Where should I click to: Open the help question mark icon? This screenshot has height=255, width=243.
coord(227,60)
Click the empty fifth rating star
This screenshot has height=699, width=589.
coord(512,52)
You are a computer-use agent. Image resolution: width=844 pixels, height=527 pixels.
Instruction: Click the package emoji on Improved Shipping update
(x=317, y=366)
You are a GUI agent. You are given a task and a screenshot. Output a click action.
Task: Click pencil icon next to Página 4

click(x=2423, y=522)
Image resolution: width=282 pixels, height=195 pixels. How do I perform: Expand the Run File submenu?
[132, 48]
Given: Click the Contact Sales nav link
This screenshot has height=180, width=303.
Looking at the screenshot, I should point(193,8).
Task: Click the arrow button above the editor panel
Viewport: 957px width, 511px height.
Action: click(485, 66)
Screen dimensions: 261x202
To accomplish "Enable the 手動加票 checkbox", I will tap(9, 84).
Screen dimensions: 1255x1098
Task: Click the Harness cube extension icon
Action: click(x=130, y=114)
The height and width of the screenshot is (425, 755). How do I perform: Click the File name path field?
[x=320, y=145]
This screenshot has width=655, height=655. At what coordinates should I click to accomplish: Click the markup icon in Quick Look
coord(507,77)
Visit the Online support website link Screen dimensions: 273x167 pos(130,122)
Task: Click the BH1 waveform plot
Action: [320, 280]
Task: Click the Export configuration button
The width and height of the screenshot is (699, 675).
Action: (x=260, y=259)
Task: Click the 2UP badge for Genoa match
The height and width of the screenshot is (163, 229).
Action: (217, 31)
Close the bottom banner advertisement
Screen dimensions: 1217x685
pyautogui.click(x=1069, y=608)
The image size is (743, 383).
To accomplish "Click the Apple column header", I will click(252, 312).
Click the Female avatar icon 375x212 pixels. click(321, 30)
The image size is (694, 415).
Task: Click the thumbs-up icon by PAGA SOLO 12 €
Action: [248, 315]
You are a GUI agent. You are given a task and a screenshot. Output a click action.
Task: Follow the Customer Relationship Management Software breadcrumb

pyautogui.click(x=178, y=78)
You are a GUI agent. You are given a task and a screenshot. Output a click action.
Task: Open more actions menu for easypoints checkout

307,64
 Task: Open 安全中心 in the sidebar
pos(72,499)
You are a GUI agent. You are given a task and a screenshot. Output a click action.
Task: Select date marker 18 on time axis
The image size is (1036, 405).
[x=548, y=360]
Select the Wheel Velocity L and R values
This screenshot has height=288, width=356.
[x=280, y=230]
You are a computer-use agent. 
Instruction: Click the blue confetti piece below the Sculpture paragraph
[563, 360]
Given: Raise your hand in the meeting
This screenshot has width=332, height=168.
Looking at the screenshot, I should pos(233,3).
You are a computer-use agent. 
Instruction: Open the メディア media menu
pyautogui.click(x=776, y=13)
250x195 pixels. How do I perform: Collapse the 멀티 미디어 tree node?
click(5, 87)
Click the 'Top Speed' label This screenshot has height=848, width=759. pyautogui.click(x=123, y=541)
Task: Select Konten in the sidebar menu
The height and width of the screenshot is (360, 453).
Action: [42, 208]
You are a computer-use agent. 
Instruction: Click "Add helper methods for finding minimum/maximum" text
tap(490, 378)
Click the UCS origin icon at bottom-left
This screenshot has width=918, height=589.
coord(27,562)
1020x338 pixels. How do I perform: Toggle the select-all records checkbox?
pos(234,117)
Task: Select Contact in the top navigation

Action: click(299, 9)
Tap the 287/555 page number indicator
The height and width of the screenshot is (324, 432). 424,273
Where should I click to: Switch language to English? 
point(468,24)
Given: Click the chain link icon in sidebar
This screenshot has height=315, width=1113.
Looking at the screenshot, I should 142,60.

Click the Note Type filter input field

▶ **The task**: Gather each line of the records holding the string "button".

▶ **Answer to the exercise**:
Task: Click the arrow button above the editor panel
Task: Click the Export configuration button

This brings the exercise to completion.